Title. Pisses me off mildly. I’ve got my earbud in for a reason (quick drive) and Bluetooth decides to connect to the car when it starts. The cars’ head unit takes forever to start and have to manually switch over to Bluetooth mode (while the audio is already playing) and the volume is way down.
And when you get out of the car it doesn’t automatically connect back to the earbuds.
Depending on where you live, you could be breaking the law. In the USA, doing that in some states is illegal. See here.
Bluetooth for audio might be the worst implementation of a specification every devised. Ridiculous lag, no multipoint connection, no ability to manage or negotiate connections from the device, limited ability to define the connection (audio vs headset among the culprits). BT for audio just seems like a cruel joke.
Shouldn’t drive with earbuds in. Might not hear the horn of the oncoming train. Those things are really quiet. /sarcasm
Trains are really unpredictable.

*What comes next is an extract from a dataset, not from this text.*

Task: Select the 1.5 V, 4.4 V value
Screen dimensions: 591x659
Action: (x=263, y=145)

Even in the middle of a forest two rails can appear out of nowhere, and a 1.5-mile fully loaded coal drag, heading east out of the low-sulfur mines of the PRB, will be right on your ass the next moment.
I was doing laundry in my basement, and I tripped over a metal bar that wasn’t there the moment before. I looked down: “Rail? WTF?” and then I saw concrete sleepers underneath and heard the rumbling.

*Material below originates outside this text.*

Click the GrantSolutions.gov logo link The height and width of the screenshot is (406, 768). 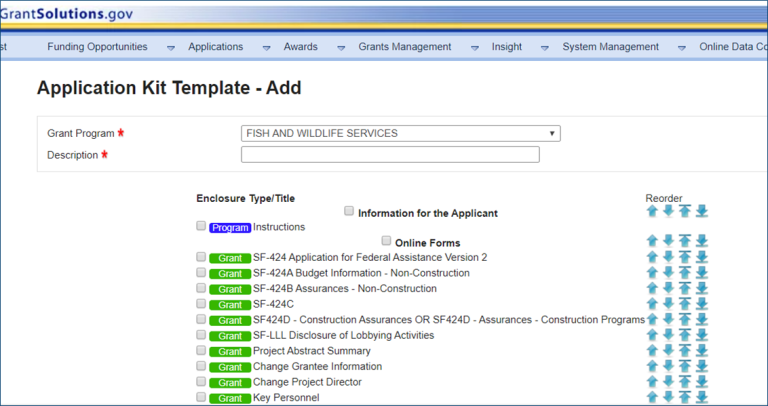pyautogui.click(x=65, y=14)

Deafening railroad horn. I dumped my wife’s pants, unfolded, and dove behind the water heater. It was a double-stacked Z train, headed east towards the fast single track of the BNSF Emporia Sub (Flint Hills). Majestic as hell: 75 mph, 6 units, distributed power: 4 ES44DC’s pulling, and 2 Dash-9’s pushing, all in run 8. Whole house smelled like diesel for a couple of hours!
Fact is, there is no way to discern which path a train will take, so you really have to be watchful. If only there were some way of knowing the routes trains travel; maybe some sort of marks on the ground, like twin iron bars running along the paths trains take. You could look for trains when you encounter the iron bars on the ground, and avoid these sorts of collisions. But such a measure would be extremely expensive. And how would one enforce a rule keeping the trains on those paths?
A big hole in homeland security is railway engineer screening and hijacking prevention. There is nothing to stop a rogue engineer, or an ISIS terrorist, from driving a train into the Pentagon, the White House or the Statue of Liberty, and our government has done fuck-all to prevent it.